Rather than purchase a license and spend months installing software, a hosted offering lets people get started immediately with applications delivered via a Web browser. The purchasing model is different as well, with customers paying a monthly fee for a specified number of users. This is particularly attractive to smaller companies wary of large up-front costs. virtualization software lets a data center operator partition off dedicated portions of a single large server to separate customers. Also, software companies are increasingly building their applications in a more modular form around standardized protocols, such as Web services, which greatly simplifies the task of moving data between different applications. The services themselves are getting more mature as well, with better management tools and even the option to have applications run in-house while being remotely managed by a third-party service provider. A preconfigured combination of different applications, will help drive the market for hosted applications from one-off purchases for an individual department to broader usage, said analysts.
"It's becoming less and less one-item shopping, Providers are combining elements into a broader solution." Over the next few years--as enterprises get past capital expenditures off their books the concept of owning your own (infrastructure) for basic applications should appear ridiculous and preposterous when telcom, server, storage and application capabilties have improved several times. This can possibly facilitate birth of several new specialised applcations as well - as entry barriers and distribution costs can come down dramatically - what impact this can have on the maintenance revenue of established while Jeff Nolan says he is non plussed as the thing enterprise software companies lust for is not license revenue, it's the maintenance base. In fact,he argues, mature software companies will almost always generate more revenue from maintenance than they will from new license sales, because an enterprise license contract is a form of annuity. With green flag from all enteprise majors and enteprises seriously considering on-demand this movement can only go from strength to strength.

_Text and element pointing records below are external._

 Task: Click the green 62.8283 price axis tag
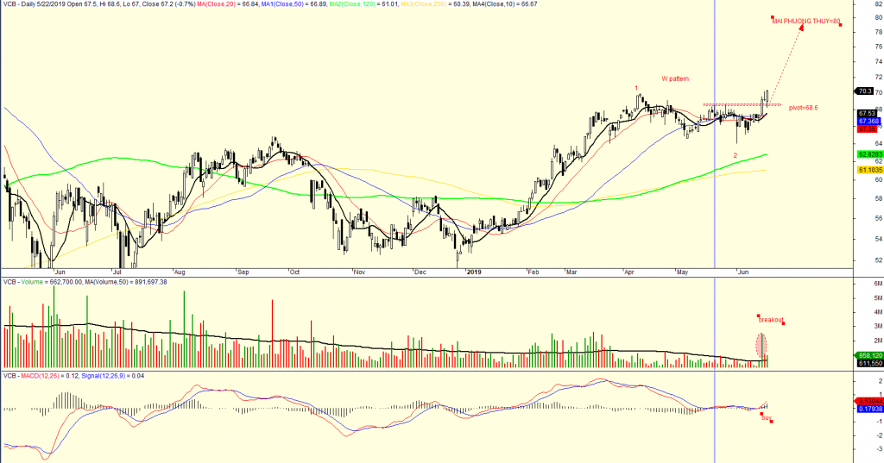pos(868,154)
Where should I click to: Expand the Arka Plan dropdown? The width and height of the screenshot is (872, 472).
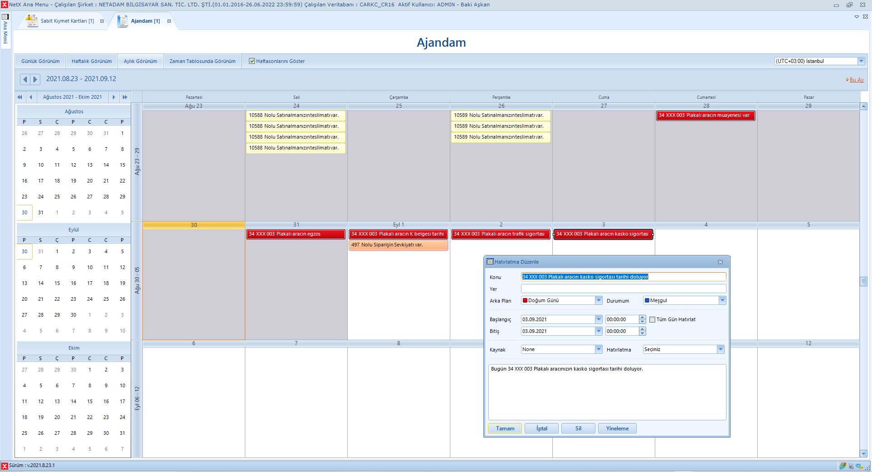pyautogui.click(x=599, y=300)
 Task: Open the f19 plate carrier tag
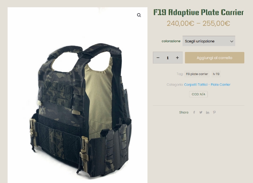197,74
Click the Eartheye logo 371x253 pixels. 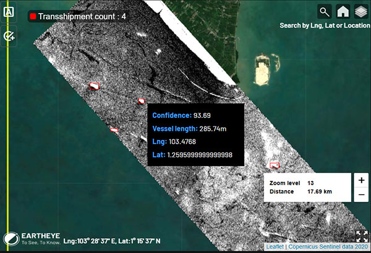pyautogui.click(x=32, y=239)
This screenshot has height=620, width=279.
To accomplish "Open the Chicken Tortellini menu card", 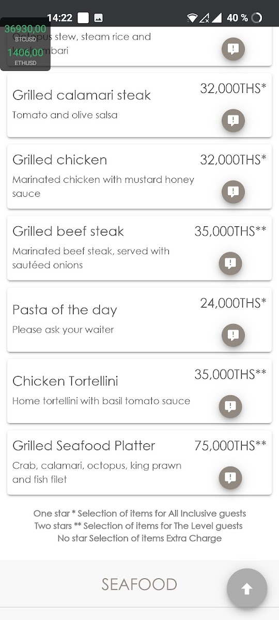I will pyautogui.click(x=140, y=391).
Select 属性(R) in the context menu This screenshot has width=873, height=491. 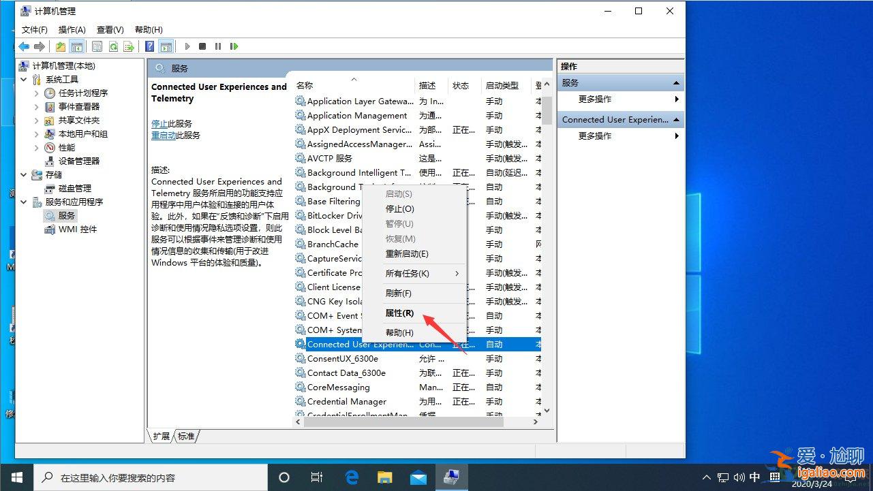pos(401,313)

Update: Joe Wilcox adds,If uptake for Outlook Live meets Microsoft expectations, more software-rentals-with-attached-services offerings is a distinct possibility. In a sense, some of the software features packed into MSN, like those from Money or Picture It, already are there. With consumers, small and medium businesses and enterprises slowing down software upgrades in many categories, Microsoft needs to find new ways to entice adoption of newer products. Since some of those products have reached the perceived "good enough" threshold, the services approach would act as a carrot encouraging newer version adoption. Microsoft also would benefit from any shift to reoccurring revenue, as it does with enterprise contractual licensing.